----- Pasaje citado -----
Las retenciones a la exportación, un instrumento fiscal nacido en 1862, han tenido una historia zigzagueante en la política económica argentina. Pero lo que fue una herramienta excepcional en sus orígenes terminó, con el paso del tiempo, transformándose en un verdadero cáncer para las economías regionales, particularmente en el complejo agroindustrial del Gran Rosario, que llegó a ser el mayor polo de exportación de harinas y aceites del mundo.
Durante los años 90, bajo el régimen de convertibilidad, se eliminaron casi todas las retenciones salvo la de la soja, que quedó en un 3,5%. El primer gran golpe llegaría con el kirchnerismo en 2007, cuando Néstor Kirchner elevó las alícuotas: soja al 35%, trigo al 28%, maíz al 25%. Y en 2008, la tristemente célebre Resolución 125 pretendió imponer retenciones móviles, alcanzando picos del 45%.
Más allá de las idas y vueltas en los porcentajes —como la baja parcial durante el gobierno de Mauricio Macri y su posterior reversión por Alberto Fernández— lo que quedó claro es que el Estado argentino encontró en las retenciones una caja fácil. Pero lo hizo sin devolverle nada al sector productivo que financiaba esa recaudación. Y ese abandono, en nuestra región, fue terminal.
Soja: entre el récord de capacidad ociosa y el espejismo de la recuperación
Según datos de la Bolsa de Comercio de Rosario, la industria aceitera trabajó al 46% de su capacidad durante 2023, con un récord histórico del 54% de capacidad ociosa. Sin embargo, sin las importaciones récord de soja desde Brasil y Paraguay —más de 10 millones de toneladas— esa cifra habría trepado al 69%.
El desplome del procesamiento (“crush”) fue brutal: una caída del 29% respecto a 2022, la peor en 22 años. La soja dejó de ser negocio para muchos, especialmente para aquellos productores ubicados a más de 300 km de los puertos del Gran Rosario. La combinación letal de retenciones, falta de rentabilidad y costos logísticos convirtió a millones de hectáreas en tierra improductiva.
----- Extracto de datos -----
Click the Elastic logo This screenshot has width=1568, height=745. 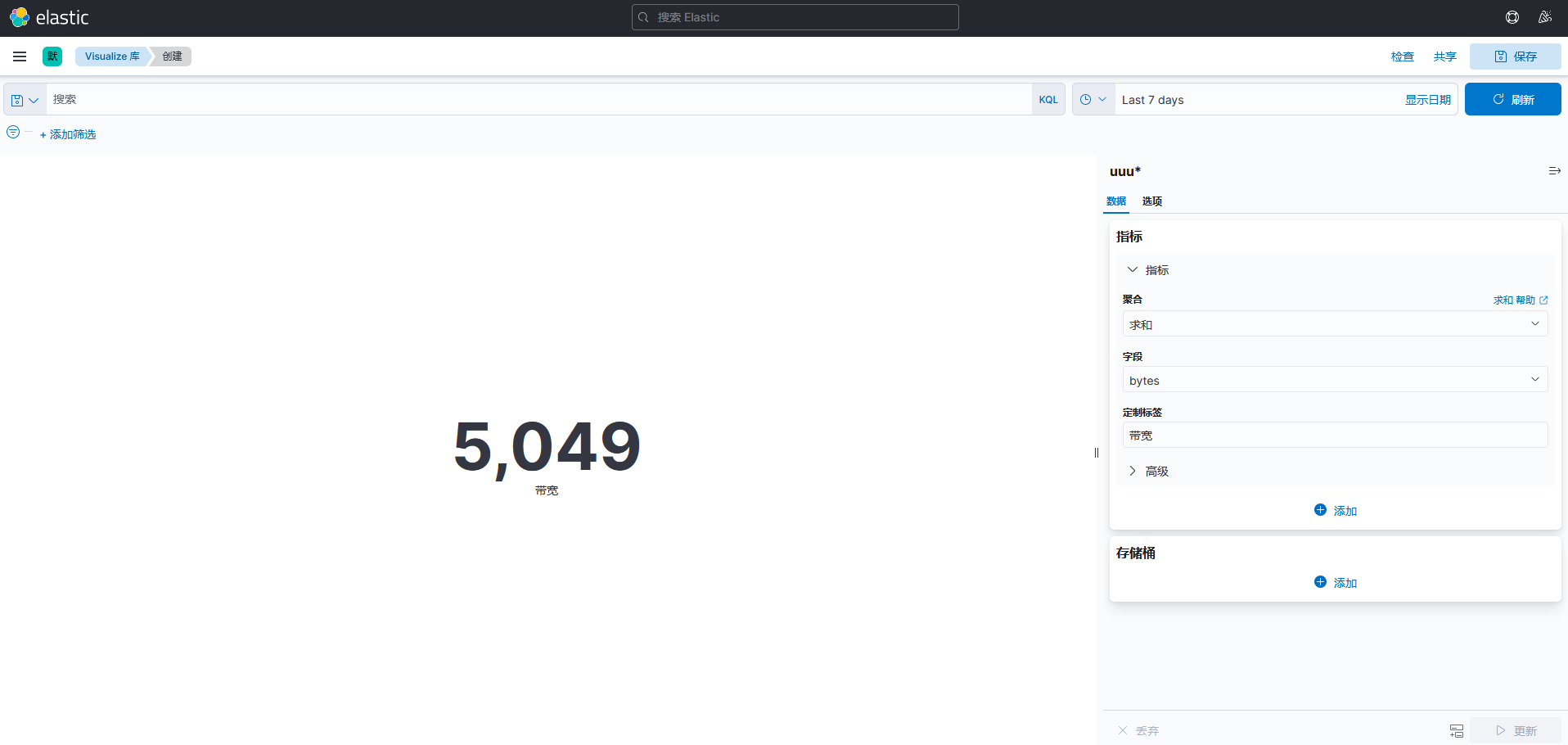pos(49,17)
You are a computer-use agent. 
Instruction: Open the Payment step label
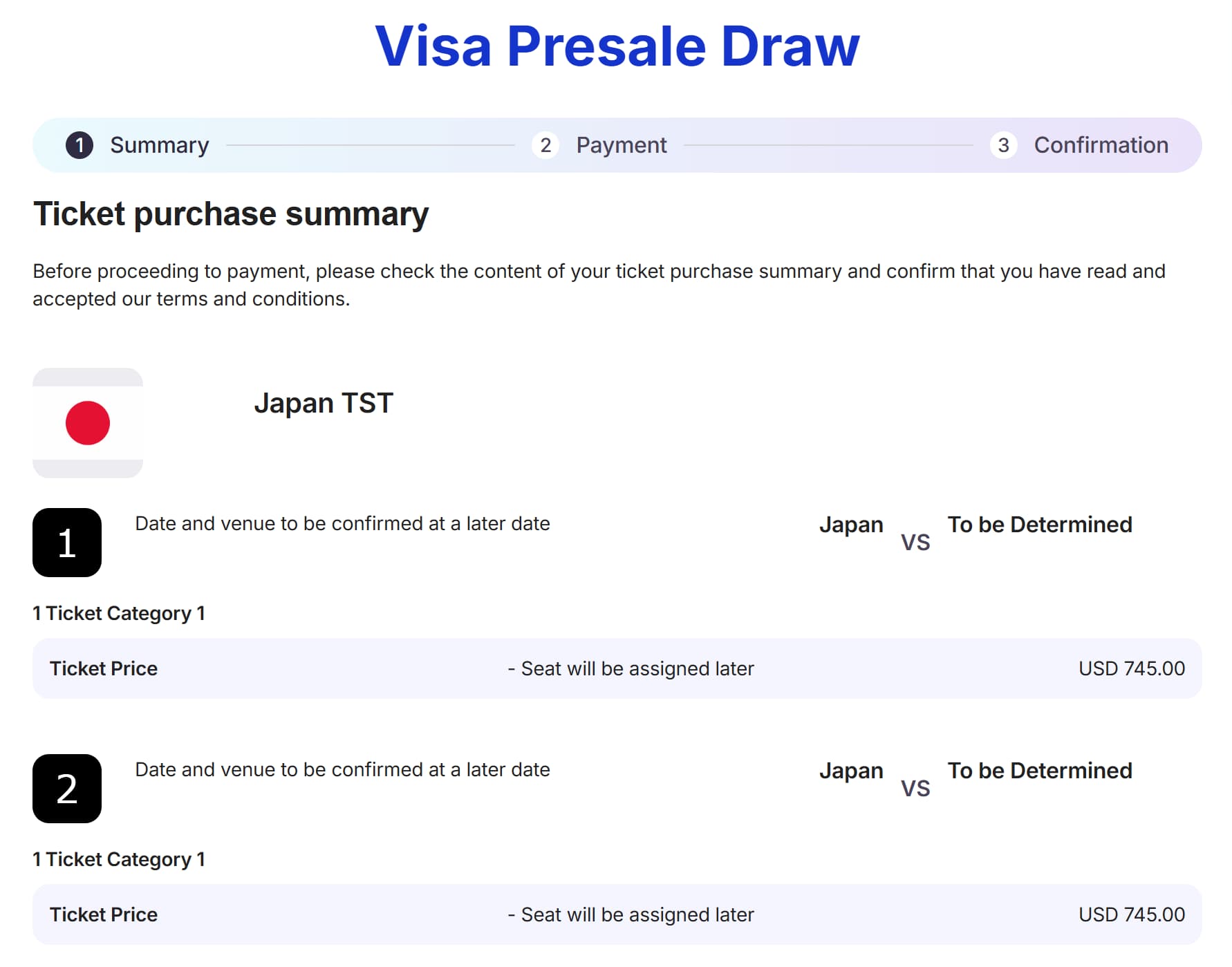[621, 145]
-----
### [Acciones requeridas]
- A) ¿Concuerdan con el texto sobre las retenciones a la exportación estas afirmaciones? (i) Las retenciones a la exportación nacieron en 1862. (ii) En los años 90 se eliminaron todas las retenciones, incluida la de la soja. (iii) Durante 2023 la industria aceitera trabajó al 46% de su capacidad. Responde sí o no a cada una y cita textualmente las palabras que lo deciden.
- B) Según el texto sobre las retenciones a la exportación, ¿cuánto cayó el procesamiento de soja respecto a 2022?
- C) Prosigue el texto sobre las retenciones a la exportación a partir de su última oración.

### [Respuestas esperadas]
- A)
(i) Sí: "un instrumento fiscal nacido en 1862".
(ii) No: "se eliminaron casi todas las retenciones salvo la de la soja, que quedó en un 3,5%".
(iii) Sí: "la industria aceitera trabajó al 46% de su capacidad durante 2023".

- B) Cayó un 29%, la peor caída en 22 años.

- C)
Aunque en 2024 se proyecta una cosecha de 49,9 millones de toneladas —la mejor en 6 años—, el nivel de importaciones de soja seguirá en niveles históricamente altos. La industria local, aún con más materia prima, no logra recuperar el ritmo porque la infraestructura está deteriorada y las pymes del sector fueron devastadas.
¿Qué dejó una década de políticas antiindustriales?
Desde que finalizó la política de reducción gradual de retenciones implementada por Macri, el complejo agroindustrial de San Lorenzo, Timbúes y PGSM quedó atrapado en una década de parálisis. Las políticas del gobierno de Alberto Fernández —más identificadas con los intereses de su vicepresidenta— ignoraron por completo al agro y sus cadenas de valor.
La fijación arbitraria de precios para el biodiésel, el abandono del mantenimiento vial nacional y provincial, y la ausencia total de inversión pública en infraestructura portuaria y logística fueron signos claros de desinterés, cuando no de castigo deliberado. El resultado fue la primarización del modelo exportador, la pérdida de mercados frente a Brasil y Paraguay, y el colapso de decenas de pequeñas empresas del sector servicios y mantenimiento, que alguna vez fueron orgullo de la región.
¿Cambio de rumbo?
En la apertura de la Exposición Rural de Palermo, el presidente Javier Milei anunció una baja de retenciones: la soja pasará del 33% al 26% y los productos industrializados, como aceite y harina, del 31% al 24,5%. Es un primer paso. Pero la verdadera señal será si esa rebaja viene acompañada de una agenda de infraestructura seria y de reglas de juego estables, que permitan recuperar la competitividad y la capacidad instalada perdida.
Porque sin caminos, sin trenes, sin inversiones, sin previsibilidad y con un Estado que asfixia y no devuelve, no hay modelo productivo ni entramado industrial que aguante. Y si la historia sirve de algo, es para entender que el Cordón Industrial no necesita subsidios: necesita que lo dejen trabajar.